## [Short task]
Swap each occurrence of "GUI agent" in the items below for "interface agent", and leave everything else in these lines unchanged.

## [Supplied data]
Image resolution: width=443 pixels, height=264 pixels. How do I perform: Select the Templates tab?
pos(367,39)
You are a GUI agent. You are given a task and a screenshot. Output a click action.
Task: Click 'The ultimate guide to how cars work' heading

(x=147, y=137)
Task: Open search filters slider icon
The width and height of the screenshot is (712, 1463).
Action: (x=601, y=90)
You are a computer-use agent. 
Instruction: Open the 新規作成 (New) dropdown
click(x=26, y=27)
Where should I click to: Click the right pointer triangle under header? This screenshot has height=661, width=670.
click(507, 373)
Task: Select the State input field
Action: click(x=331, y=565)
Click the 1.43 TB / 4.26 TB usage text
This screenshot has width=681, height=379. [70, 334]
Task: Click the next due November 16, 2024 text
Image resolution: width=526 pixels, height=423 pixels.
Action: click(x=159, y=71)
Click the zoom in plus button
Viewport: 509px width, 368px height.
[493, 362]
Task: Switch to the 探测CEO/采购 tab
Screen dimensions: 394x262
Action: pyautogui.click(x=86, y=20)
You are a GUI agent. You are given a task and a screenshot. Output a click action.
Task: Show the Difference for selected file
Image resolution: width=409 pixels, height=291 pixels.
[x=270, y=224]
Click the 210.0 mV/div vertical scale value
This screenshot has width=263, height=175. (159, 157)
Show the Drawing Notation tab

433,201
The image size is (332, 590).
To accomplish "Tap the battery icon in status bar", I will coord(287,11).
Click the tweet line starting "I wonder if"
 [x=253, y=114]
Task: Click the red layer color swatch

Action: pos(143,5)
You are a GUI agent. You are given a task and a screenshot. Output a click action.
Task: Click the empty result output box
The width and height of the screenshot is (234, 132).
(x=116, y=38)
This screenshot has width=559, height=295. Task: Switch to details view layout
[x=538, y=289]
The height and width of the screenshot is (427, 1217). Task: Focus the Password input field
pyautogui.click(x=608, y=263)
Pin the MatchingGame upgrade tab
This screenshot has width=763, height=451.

## [Response]
Image resolution: width=443 pixels, height=264 pixels. How do I perform: Select the Templates tab?
pos(367,39)
You are a interface agent. You are given a task and a screenshot. Output a click action.
Task: Click 'The ultimate guide to how cars work' heading

(x=147, y=137)
Task: Open search filters slider icon
The width and height of the screenshot is (712, 1463).
Action: (x=601, y=90)
You are a computer-use agent. 
Instruction: Open the 新規作成 (New) dropdown
click(x=26, y=27)
Where should I click to: Click the right pointer triangle under header? This screenshot has height=661, width=670.
click(507, 373)
Task: Select the State input field
Action: click(x=331, y=565)
Click the 1.43 TB / 4.26 TB usage text
This screenshot has width=681, height=379. [70, 334]
Task: Click the next due November 16, 2024 text
Image resolution: width=526 pixels, height=423 pixels.
Action: click(x=159, y=71)
Click the zoom in plus button
Viewport: 509px width, 368px height.
[493, 362]
Task: Switch to the 探测CEO/采购 tab
Screen dimensions: 394x262
Action: pyautogui.click(x=86, y=20)
You are a interface agent. You are given a task and a screenshot. Output a click action.
Task: Show the Difference for selected file
Image resolution: width=409 pixels, height=291 pixels.
[x=270, y=224]
Click the 210.0 mV/div vertical scale value
This screenshot has width=263, height=175. (159, 157)
Show the Drawing Notation tab

433,201
The image size is (332, 590).
To accomplish "Tap the battery icon in status bar", I will coord(287,11).
Click the tweet line starting "I wonder if"
 [x=253, y=114]
Task: Click the red layer color swatch

Action: pos(143,5)
You are a interface agent. You are given a task and a screenshot. Output a click action.
Task: Click the empty result output box
The width and height of the screenshot is (234, 132).
(x=116, y=38)
This screenshot has width=559, height=295. Task: Switch to details view layout
[x=538, y=289]
The height and width of the screenshot is (427, 1217). Task: Focus the Password input field
pyautogui.click(x=608, y=263)
Pin the MatchingGame upgrade tab
This screenshot has width=763, height=451.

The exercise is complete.